Stored data entries:
**********

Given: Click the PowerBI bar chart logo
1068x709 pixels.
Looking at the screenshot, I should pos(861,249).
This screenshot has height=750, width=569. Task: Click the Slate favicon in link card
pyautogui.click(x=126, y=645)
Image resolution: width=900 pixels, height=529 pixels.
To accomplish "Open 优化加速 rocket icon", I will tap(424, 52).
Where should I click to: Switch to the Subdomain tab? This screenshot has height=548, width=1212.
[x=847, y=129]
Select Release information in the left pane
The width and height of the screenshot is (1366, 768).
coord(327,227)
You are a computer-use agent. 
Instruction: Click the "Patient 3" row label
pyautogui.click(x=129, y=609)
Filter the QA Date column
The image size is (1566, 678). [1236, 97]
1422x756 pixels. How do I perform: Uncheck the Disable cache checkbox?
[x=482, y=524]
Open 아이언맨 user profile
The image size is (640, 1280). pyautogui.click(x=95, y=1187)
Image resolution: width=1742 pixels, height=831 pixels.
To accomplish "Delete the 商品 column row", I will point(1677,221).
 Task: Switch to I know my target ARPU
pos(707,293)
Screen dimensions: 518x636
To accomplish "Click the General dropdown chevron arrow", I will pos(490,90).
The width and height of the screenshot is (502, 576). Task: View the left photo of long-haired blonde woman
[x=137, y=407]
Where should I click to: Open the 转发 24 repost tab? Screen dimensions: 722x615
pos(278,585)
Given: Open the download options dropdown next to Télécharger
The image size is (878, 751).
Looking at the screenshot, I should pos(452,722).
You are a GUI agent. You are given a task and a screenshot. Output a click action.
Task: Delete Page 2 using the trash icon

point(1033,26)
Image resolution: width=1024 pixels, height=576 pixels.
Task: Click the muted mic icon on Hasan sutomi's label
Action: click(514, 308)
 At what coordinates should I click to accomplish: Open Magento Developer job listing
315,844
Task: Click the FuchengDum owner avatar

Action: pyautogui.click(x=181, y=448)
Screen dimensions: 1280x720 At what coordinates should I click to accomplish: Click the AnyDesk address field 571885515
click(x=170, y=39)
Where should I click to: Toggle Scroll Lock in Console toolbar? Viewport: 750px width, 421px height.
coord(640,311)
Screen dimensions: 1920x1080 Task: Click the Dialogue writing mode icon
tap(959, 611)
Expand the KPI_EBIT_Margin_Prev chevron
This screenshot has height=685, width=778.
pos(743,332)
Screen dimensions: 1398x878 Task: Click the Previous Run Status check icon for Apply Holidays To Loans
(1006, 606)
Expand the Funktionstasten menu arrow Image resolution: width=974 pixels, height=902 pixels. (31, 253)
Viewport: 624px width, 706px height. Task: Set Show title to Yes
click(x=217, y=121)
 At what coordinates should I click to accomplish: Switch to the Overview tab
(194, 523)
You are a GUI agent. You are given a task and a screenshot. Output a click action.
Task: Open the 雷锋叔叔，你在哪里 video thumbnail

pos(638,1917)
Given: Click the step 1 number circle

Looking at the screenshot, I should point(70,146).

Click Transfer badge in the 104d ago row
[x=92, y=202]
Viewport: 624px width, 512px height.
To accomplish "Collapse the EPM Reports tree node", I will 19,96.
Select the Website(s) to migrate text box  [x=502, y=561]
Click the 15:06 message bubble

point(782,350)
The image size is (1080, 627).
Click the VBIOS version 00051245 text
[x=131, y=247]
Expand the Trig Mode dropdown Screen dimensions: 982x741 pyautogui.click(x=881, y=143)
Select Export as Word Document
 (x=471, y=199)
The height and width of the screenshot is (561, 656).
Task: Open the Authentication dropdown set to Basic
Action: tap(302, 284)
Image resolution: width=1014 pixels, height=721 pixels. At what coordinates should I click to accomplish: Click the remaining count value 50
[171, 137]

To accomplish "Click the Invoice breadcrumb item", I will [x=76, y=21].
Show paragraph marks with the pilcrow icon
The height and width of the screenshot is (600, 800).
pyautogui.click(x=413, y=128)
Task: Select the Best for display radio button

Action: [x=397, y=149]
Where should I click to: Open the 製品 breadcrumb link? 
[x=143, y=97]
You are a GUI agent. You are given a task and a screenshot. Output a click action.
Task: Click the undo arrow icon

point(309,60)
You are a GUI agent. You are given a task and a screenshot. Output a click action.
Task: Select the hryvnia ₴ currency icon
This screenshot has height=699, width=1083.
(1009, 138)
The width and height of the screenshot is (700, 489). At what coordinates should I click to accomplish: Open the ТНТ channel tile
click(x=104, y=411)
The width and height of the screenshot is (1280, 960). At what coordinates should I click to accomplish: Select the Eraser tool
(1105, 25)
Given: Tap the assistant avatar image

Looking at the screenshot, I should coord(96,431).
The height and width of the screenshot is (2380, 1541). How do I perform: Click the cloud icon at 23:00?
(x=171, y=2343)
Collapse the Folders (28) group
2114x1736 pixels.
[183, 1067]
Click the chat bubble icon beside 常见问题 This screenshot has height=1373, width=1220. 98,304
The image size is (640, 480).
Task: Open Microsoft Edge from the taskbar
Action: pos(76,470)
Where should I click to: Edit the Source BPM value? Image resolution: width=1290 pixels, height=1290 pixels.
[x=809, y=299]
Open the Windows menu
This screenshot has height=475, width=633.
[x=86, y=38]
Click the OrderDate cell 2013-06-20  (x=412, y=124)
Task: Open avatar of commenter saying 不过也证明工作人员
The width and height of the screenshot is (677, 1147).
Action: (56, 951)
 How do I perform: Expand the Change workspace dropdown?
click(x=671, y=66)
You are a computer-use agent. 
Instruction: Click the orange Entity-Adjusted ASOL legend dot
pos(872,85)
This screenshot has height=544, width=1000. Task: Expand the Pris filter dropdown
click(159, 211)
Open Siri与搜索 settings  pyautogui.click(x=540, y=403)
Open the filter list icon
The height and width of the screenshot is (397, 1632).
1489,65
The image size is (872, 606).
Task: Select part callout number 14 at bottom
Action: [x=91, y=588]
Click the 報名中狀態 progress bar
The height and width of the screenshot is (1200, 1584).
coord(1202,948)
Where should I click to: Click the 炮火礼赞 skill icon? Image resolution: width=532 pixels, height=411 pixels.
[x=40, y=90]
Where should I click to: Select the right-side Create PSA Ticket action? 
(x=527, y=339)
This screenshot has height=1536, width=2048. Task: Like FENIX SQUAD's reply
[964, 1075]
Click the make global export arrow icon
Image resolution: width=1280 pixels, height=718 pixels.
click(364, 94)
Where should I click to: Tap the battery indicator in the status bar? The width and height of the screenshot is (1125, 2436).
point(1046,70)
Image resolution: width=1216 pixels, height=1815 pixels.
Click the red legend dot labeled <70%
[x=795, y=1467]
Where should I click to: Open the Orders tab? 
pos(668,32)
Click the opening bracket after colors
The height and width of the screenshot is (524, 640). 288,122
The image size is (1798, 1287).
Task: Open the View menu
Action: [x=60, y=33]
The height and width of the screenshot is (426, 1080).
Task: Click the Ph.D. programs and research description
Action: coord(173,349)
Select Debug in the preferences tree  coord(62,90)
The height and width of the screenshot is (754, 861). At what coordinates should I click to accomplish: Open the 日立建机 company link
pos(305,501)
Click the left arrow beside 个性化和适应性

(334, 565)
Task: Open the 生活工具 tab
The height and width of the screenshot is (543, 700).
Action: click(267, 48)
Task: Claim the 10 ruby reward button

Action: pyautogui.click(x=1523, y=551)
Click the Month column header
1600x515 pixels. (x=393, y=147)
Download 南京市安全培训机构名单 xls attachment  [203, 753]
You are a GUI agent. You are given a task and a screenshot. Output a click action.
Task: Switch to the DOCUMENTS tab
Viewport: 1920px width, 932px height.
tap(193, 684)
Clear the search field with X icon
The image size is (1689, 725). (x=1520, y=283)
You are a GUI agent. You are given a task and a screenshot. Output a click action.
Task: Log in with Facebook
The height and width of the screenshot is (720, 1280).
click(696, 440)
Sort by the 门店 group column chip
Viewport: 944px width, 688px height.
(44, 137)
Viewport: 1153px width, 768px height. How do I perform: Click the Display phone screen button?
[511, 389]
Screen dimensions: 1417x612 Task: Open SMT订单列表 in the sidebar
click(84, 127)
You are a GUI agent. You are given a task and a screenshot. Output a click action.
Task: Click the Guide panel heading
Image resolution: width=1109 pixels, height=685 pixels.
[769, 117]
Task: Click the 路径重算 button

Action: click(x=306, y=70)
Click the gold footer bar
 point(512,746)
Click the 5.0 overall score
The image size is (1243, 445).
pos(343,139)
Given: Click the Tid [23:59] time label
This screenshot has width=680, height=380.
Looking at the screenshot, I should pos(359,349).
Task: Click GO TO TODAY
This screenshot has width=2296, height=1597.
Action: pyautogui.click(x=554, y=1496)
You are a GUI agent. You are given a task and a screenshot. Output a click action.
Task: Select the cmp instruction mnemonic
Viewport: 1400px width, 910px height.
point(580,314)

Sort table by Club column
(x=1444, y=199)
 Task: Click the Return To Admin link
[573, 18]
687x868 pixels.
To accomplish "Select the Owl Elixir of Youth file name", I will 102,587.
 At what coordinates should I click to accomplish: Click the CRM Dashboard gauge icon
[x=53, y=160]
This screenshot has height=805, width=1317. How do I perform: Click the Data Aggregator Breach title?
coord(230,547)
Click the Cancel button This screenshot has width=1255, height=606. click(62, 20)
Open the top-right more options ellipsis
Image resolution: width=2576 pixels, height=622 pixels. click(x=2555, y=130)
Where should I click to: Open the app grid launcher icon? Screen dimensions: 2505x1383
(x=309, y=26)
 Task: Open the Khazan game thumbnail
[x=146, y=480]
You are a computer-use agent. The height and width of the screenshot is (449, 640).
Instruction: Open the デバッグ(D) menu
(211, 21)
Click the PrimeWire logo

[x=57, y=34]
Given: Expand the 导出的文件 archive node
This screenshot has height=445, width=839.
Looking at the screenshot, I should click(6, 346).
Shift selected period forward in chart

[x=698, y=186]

**********

- **WHAT YOU SHOULD DO**
Your answer must be a single number, the count of lines in the data that hold the string "node".

- **WRITTEN RESPONSE**
2